-------- DOCUMENT PASSAGE

Medical student, Schweitzer fellow to speak at Carter Center in Atlanta
GREENVILLE, N.C. — An East Carolina University medical student will discuss his experiences working at the Albert Schweitzer Hospital in Africa during a presentation Saturday, March 11 at The Carter Presidential Center in Atlanta.
From speaking French to hiking through rain forests to treating children with tropical disease, fourth-year medical student Benjamin Gilmer experienced all he hoped for and more during the three months he spent in 2004 working in the hospital in Gabon, Africa, that humanitarian and physician Albert Schweitzer established in 1913. Diseases largely eliminated in the industrialized world are common there.
Gilmer will present, “Reverence for Life in Africa and the U.S.: The Legacy of Albert Schweitzer Today,” along with Dr. Lachlan Forrow, president of the Albert Schweitzer Fellowship and associate professor of medicine at Harvard Medical School. The program will be from 4 to 5:30 p.m. at the Carter Center and is sponsored by the North Decatur Presbyterian Church Missions committee.

----------------

◆ WHAT TO WORK ON: Rewrite the part of the Carter Center announcement that opens with "Medical student, Schweitzer" and closes with "Center in Atlanta.", changing "Saturday" to "Sunday". The records that follow were taken from a separate source.

-------- ENTRIES PROVIDED

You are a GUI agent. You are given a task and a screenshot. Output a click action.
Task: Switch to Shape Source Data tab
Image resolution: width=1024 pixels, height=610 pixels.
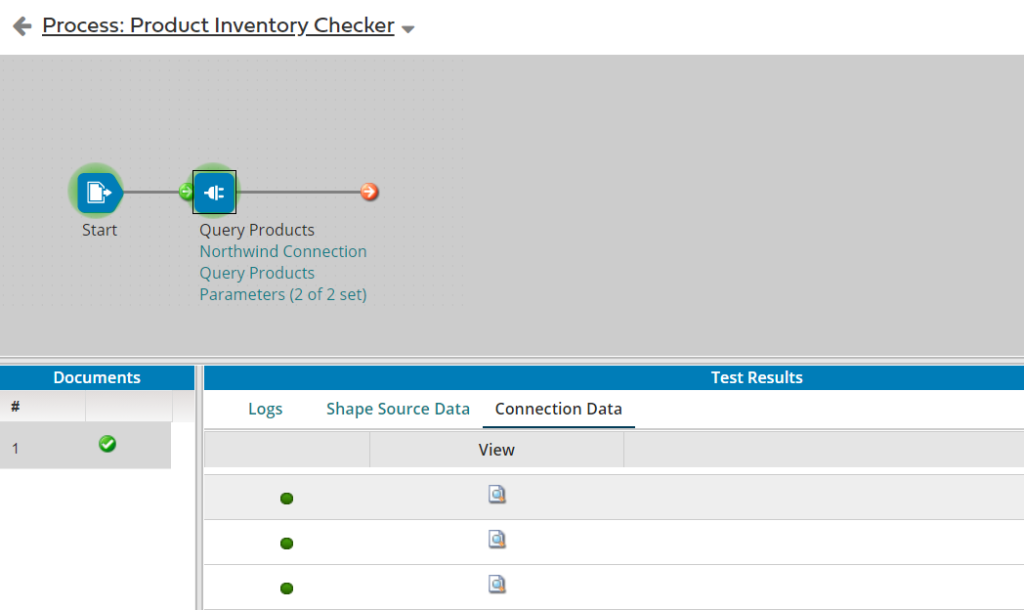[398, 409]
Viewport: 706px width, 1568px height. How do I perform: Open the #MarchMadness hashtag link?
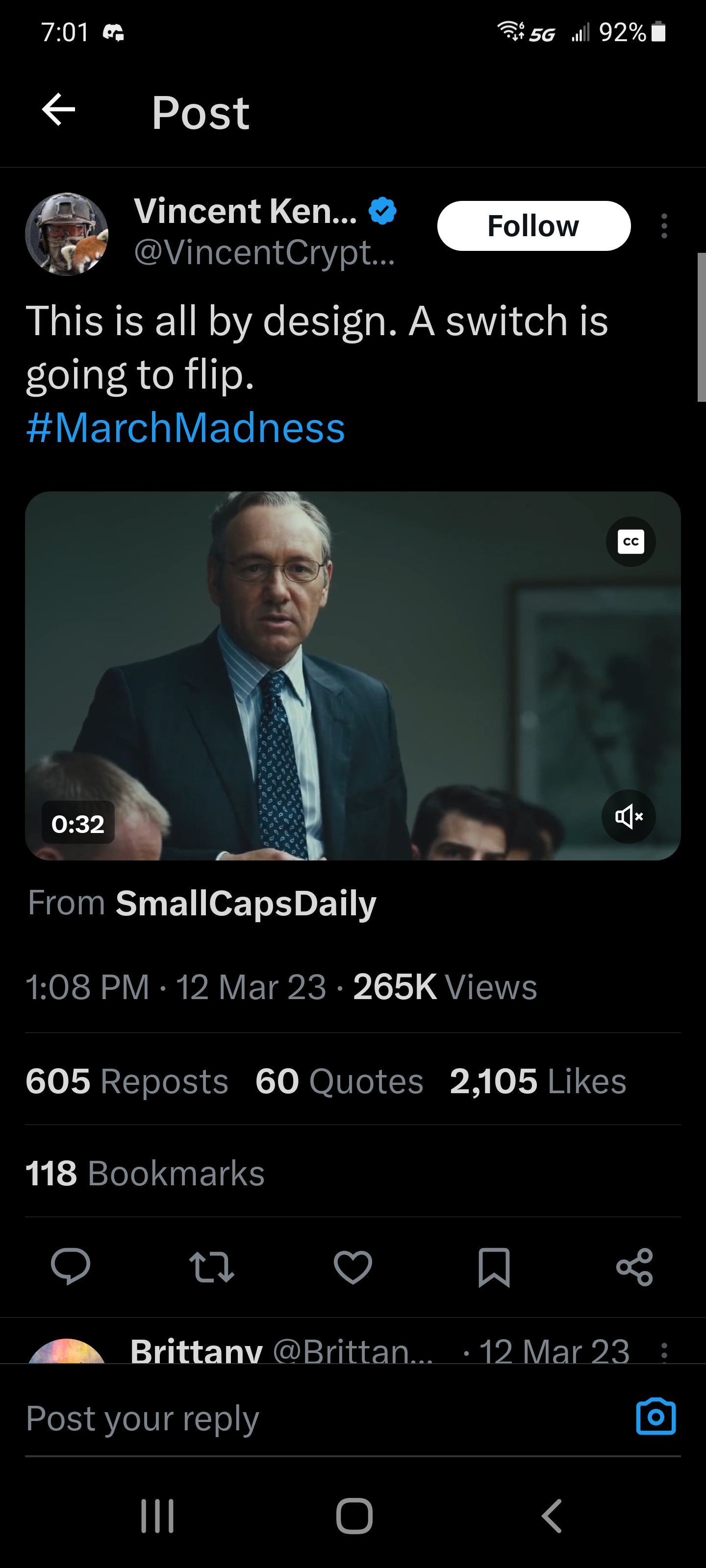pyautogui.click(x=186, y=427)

----------------

◆ OUTPUT OF THE EXERCISE:
Medical student, Schweitzer fellow to speak at Carter Center in Atlanta
GREENVILLE, N.C. — An East Carolina University medical student will discuss his experiences working at the Albert Schweitzer Hospital in Africa during a presentation Sunday, March 11 at The Carter Presidential Center in Atlanta.